The last practical issue we would like to discuss is that short target sequences found in liquid biopsies vary considerably in size depending on the isolation method, patient, and origin of the biopsy. We therefore performed a simple check on the influence of the size of the target DNA on the dynamic fluctuations of the AuNP after target binding and found that indeed this effect was significant (F(2,8) = 14.450, p = 0.005), Supporting Information, method 7). However, if we ignore the ssDNA length and look only at total tether length (sum of ssDNA and dsDNA length = the original hairpin length), we see a significant difference between the tether lengths (F(20,98) = 28.699, p = 0.000)). Thus, if we measure ssDNA targets fragments of different lengths, we can still significantly distinguish the different tether lengths and use this for multiplexed sensing.
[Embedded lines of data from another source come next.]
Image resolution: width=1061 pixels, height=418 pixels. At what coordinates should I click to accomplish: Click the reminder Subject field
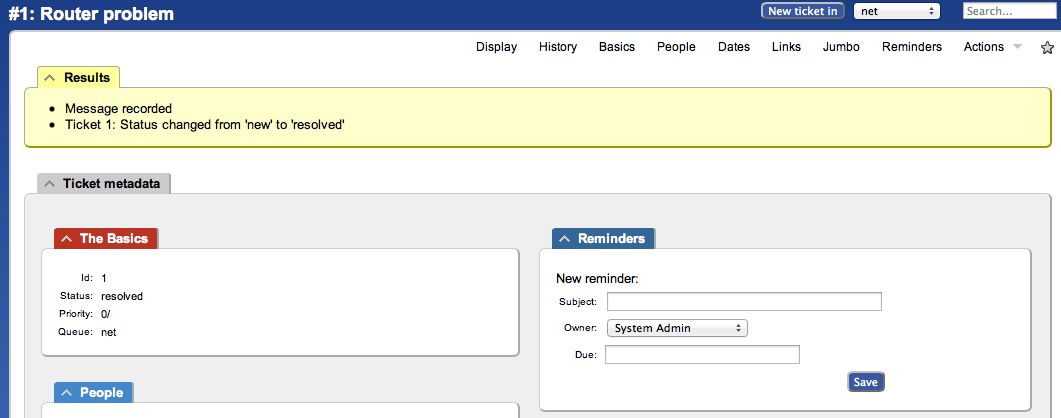pos(744,302)
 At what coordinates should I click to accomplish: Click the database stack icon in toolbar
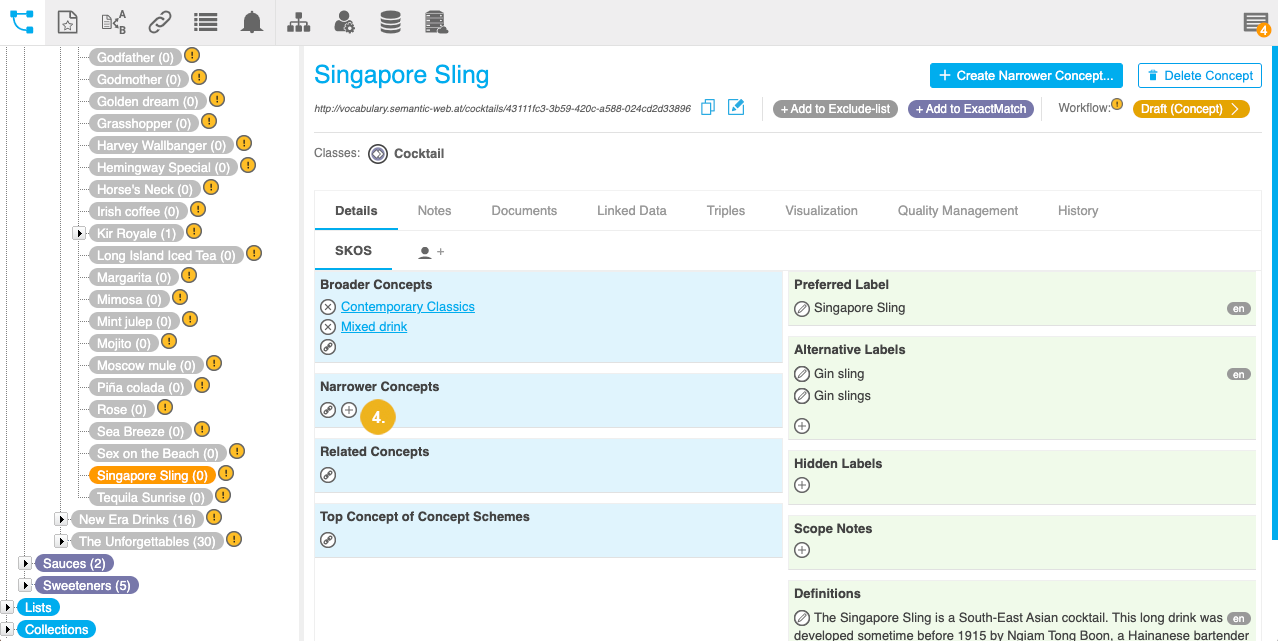point(391,22)
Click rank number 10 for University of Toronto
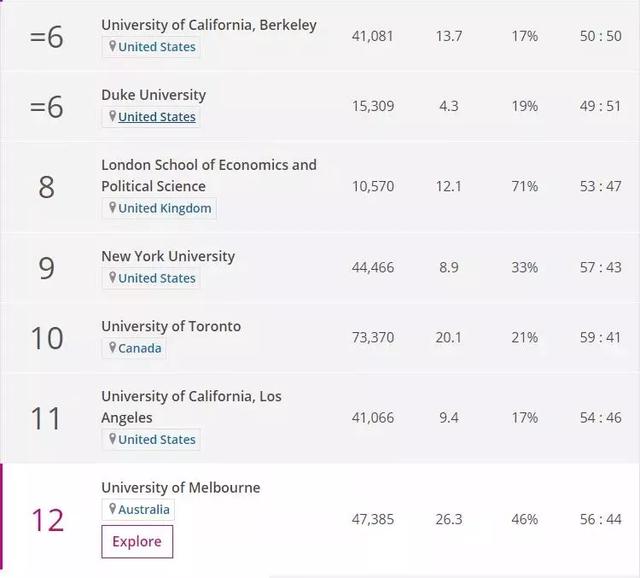 click(x=47, y=338)
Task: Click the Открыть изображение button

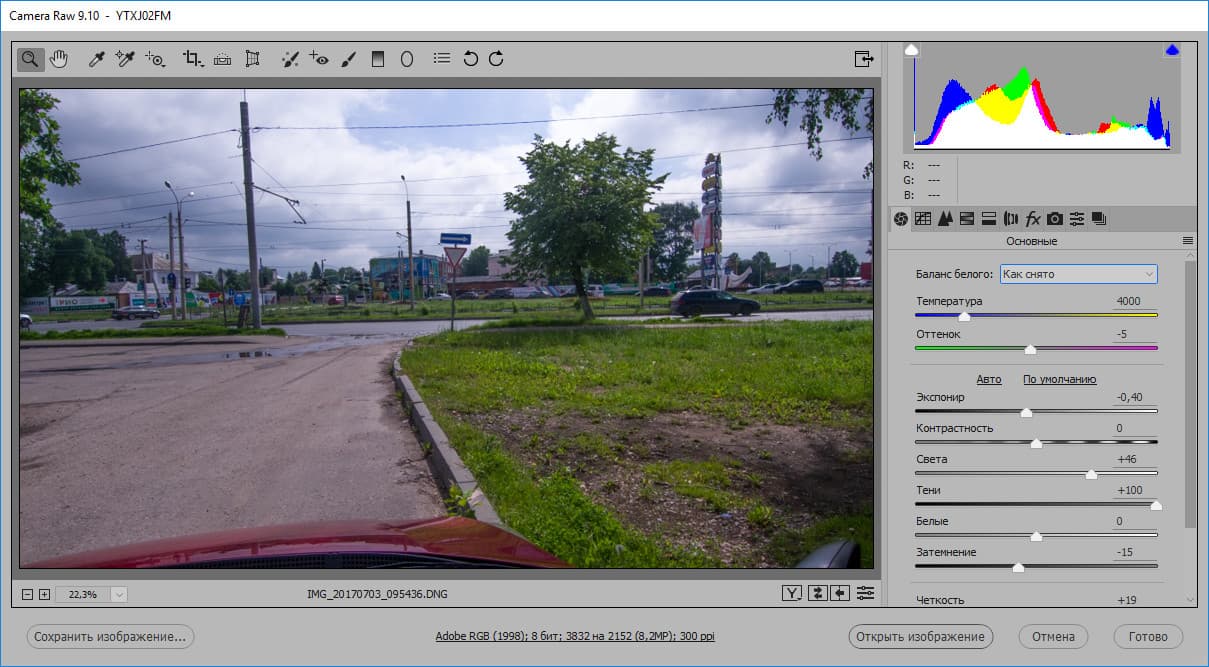Action: click(x=919, y=636)
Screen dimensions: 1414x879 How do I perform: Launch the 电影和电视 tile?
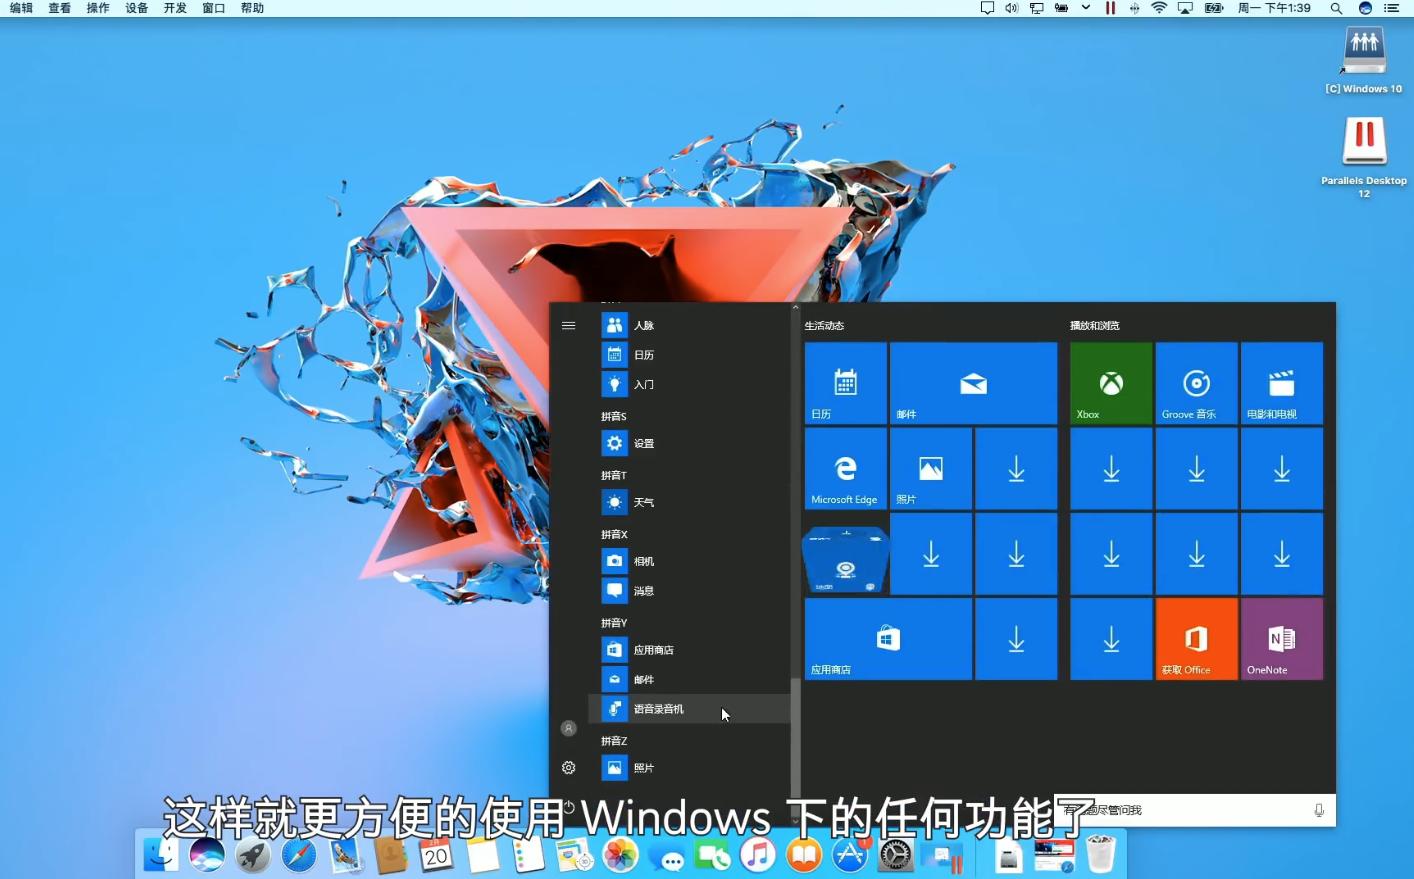(1281, 383)
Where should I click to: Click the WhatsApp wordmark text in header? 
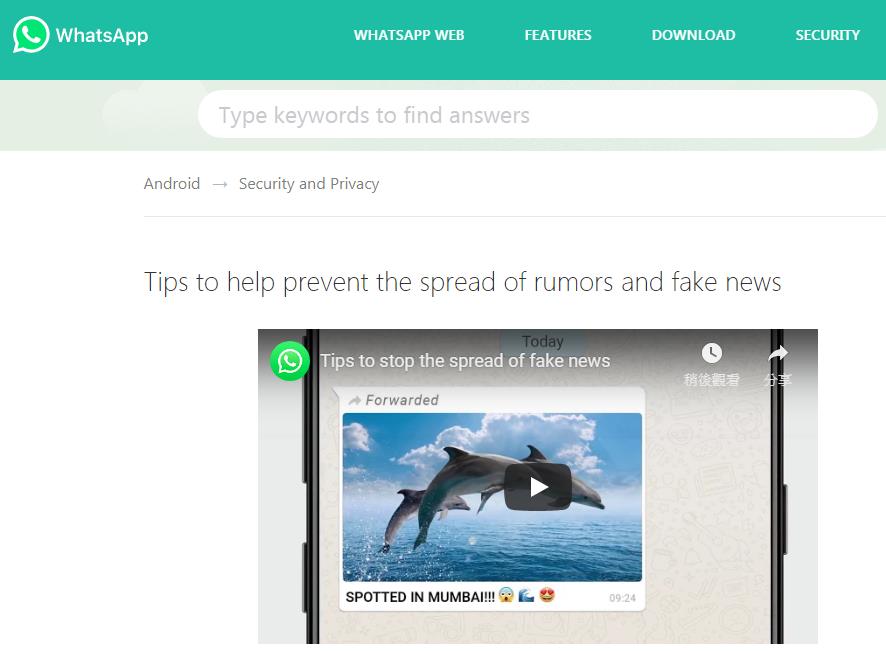coord(102,35)
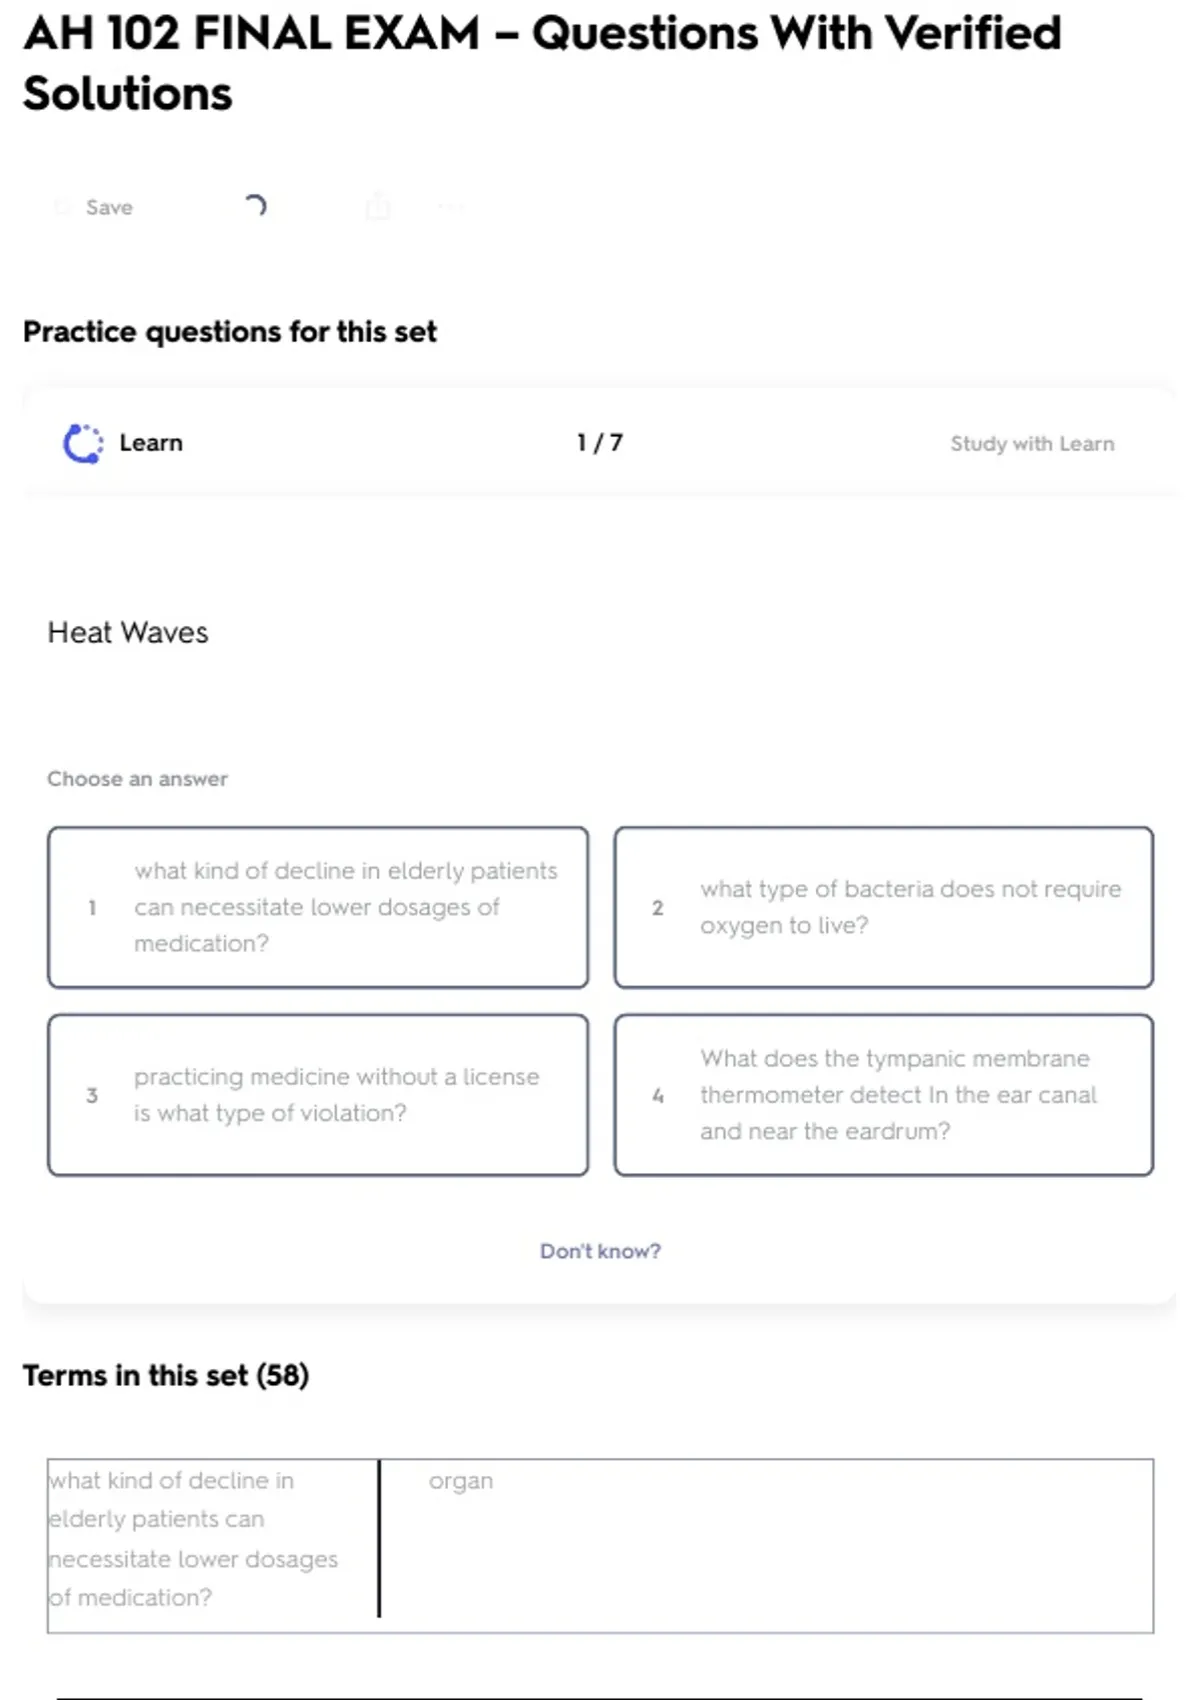The width and height of the screenshot is (1200, 1700).
Task: Click the 1 / 7 progress counter
Action: coord(600,443)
For target lengths that exceed the length of the complementary part of the hairpin, we did not perform any simulations. Here, we anticipate two factors playing a role: long ssDNA target strands can inhibit the degrees of freedom of the AuNP relative to short DNA fragments, but as the persistence length of ssDNA is low (∼2 nm (ref (52)), it will be flexible and probably not significantly inhibit the movement of the particle compared to the drag force the particle is experiencing close to the surface.

In conclusion, the proposed sensing method allows robust monitoring of biomolecules with the possibility of simultaneous multiplexed gene detection with high specificity using plasmonic AuNPs that offer single-molecule read-out at a simple, laser-equipped, microscope.